**Reading text:**
----

Matrix metallopeptidase 9

Matrix metallopeptidase 9 (MMP-9), also known as 92 kDa type IV collagenase, 92 kDa gelatinase or gelatinase B (GELB), is a matrixin, a class of enzymes that belong to the zinc-metalloproteinases family involved in the degradation of the extracellular matrix. In humans the MMP9 gene encodes for a signal peptide, a propeptide, a catalytic domain with inserted three repeats of fibronectin type II domain followed by a C-terminal hemopexin-like domain.

----

Reproduce the text on matrix metallopeptidase 9 word for word, in full. None of the records are needed here.

----

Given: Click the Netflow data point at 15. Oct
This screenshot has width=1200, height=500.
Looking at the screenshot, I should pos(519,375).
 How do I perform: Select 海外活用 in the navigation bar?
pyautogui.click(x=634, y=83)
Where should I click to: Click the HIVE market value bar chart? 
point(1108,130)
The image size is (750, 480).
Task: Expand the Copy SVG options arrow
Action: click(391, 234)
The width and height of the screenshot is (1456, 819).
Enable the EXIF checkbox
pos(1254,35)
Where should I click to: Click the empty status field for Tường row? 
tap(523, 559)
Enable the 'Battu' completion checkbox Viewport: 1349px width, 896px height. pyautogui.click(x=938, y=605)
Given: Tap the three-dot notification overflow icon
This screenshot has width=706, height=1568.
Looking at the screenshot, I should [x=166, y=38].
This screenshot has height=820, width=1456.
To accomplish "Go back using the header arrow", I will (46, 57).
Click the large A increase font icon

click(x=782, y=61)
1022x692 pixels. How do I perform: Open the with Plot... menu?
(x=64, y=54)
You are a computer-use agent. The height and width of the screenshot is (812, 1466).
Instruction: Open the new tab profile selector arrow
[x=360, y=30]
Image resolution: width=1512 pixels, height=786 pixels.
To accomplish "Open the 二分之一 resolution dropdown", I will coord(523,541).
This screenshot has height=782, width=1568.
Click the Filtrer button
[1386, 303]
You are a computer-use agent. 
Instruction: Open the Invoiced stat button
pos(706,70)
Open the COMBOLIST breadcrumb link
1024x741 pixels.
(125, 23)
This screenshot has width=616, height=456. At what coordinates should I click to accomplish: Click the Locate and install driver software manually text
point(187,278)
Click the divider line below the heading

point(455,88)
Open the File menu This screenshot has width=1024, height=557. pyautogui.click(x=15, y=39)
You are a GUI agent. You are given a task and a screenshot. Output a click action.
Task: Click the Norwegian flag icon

----

**Answer box:**
Matrix metallopeptidase 9

Matrix metallopeptidase 9 (MMP-9), also known as 92 kDa type IV collagenase, 92 kDa gelatinase or gelatinase B (GELB), is a matrixin, a class of enzymes that belong to the zinc-metalloproteinases family involved in the degradation of the extracellular matrix. In humans the MMP9 gene encodes for a signal peptide, a propeptide, a catalytic domain with inserted three repeats of fibronectin type II domain followed by a C-terminal hemopexin-like domain.